American, Steakhouse
$$$$ ($25-$34)

Editorial Review

NOTE: The restaurant serves a Sunday brunch buffet.

Scene: A highway intersection in McLean; a large, low-lying brick and wood affair, a cross between a Southwestern ranch house and a ski chalet. Smoke pours out of a central chimney over an expansive parking lot crammed with an assortment of Mercedes, Lexus, SUVs and Camrys.

J. Gilbert's vast dark mahogany and ochre interior is filled with a distinctly conservative looking bunch: suspenders, white hair and suits are interspersed with a younger, cigar-smoking contingent. A central fireplace warms diners on either side. Overheard from the bar: "It's a shame what happened to Newt."

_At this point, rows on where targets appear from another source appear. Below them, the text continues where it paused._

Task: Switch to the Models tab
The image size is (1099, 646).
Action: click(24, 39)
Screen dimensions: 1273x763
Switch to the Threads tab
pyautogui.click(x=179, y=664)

Did they sense my casually dressed friend and I didn't belong to the club? A full 10 minutes elapsed before our drink order was taken, while the table next to us was slurping wine and hors-d'oeuvres ordered after our arrival. We received service with a smile, but with some other notable omissions. Bread was not delivered until after the salads were served, and our wine arrived well after the main course.

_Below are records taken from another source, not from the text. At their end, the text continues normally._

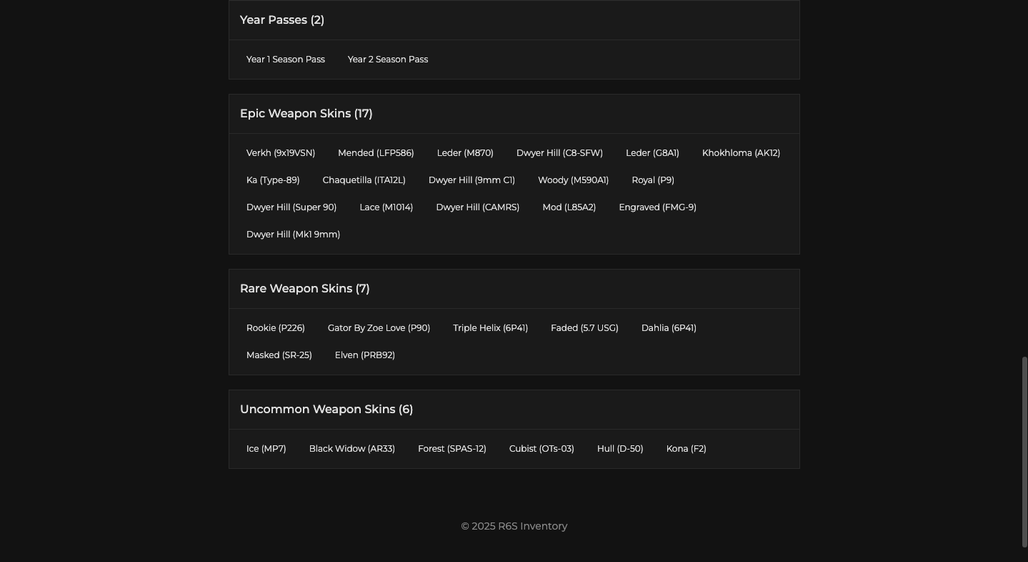Screen dimensions: 1028x562
Task: Select Chaquetilla (ITA12L) skin tag
Action: coord(364,180)
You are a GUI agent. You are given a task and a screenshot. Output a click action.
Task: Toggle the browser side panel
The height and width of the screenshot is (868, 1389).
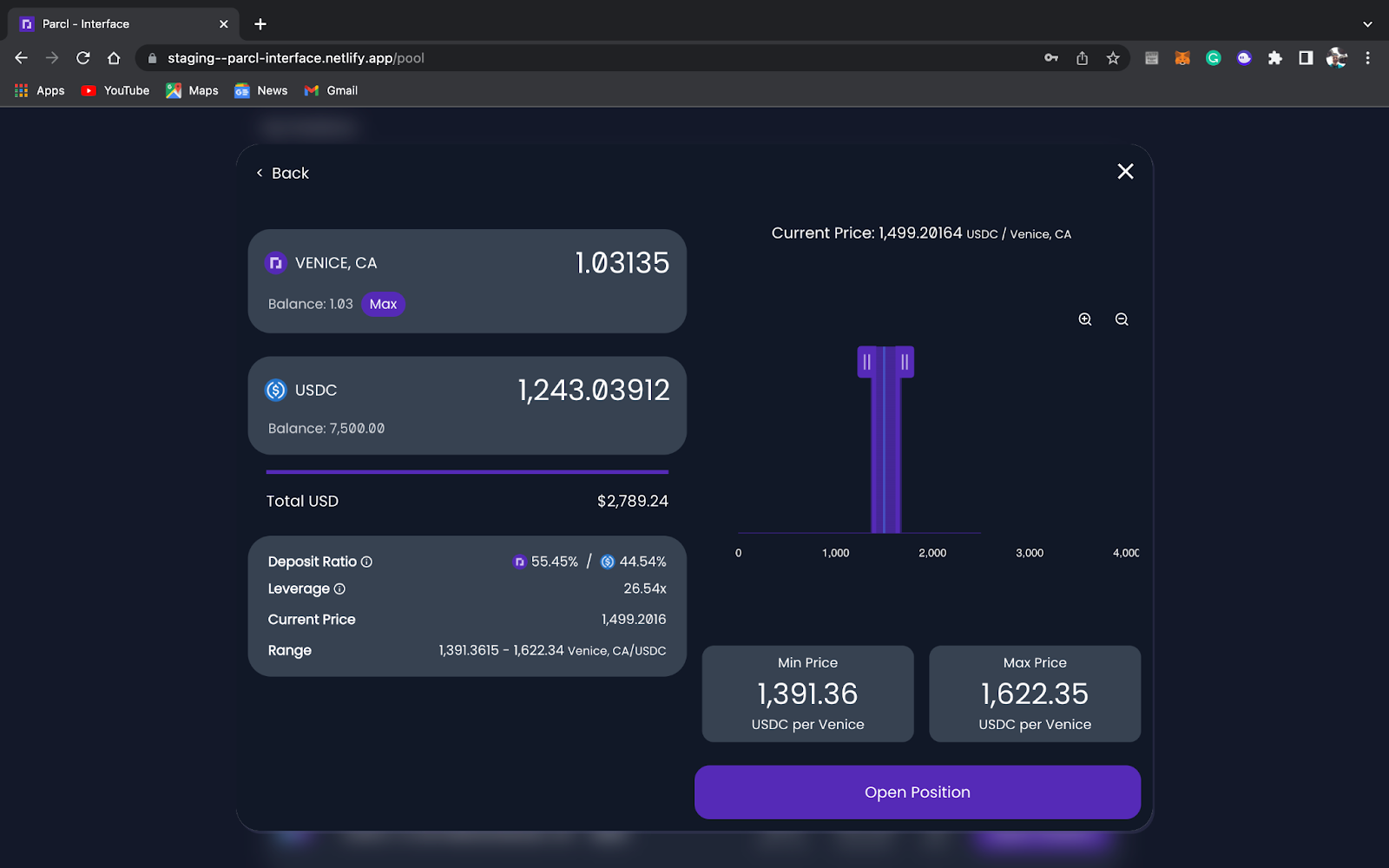pos(1306,58)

But what a ripe wait it was. Immediately to our left, ensconced on the same elliptical leather booth seating, sat a pair of real characters. He: old, white-haired, fat, gap-toothed, suspender-clad and loud. She: at least 20 years his junior, precious, quiet and basking in the warm glow of his wallet. Both smoking cigarettes like they never went out of style.

The food, however, was another story. We passed up the J. Gilbert's appetizer platter, a combination of Maytag blue cheese potato chips, crab cakes and chicken quesadilla to save room for steaks and salad. Both the house and the Caesar were exemplary, topped with paper-thin slices of Parmesan. The 10-ounce black Angus top sirloin was a lean, juicy and peppery feast, made extra succulent with a side of port wine shiitake mushrooms. The 16-ounce black Angus Kansas City strip nearly melted in your mouth with a delicacy akin to salmon, but paired with a bit more fat than the top sirloin.

At the server's recommendation, we tried the Poblano au gratin potatoes, a choice pick with steaks and laced with a pleasantly strong kick of jalapeno. For dessert, the "Cookie Taco, part of our Southwestern theme," a carmelized sugar shell filled with strawberries, raspberries and blueberries with a blueberry "undersauce." And for the very adventurous: Mango Swordfish.

Verdict: Fine and hearty fare, if you can handle the clubby aesthetic.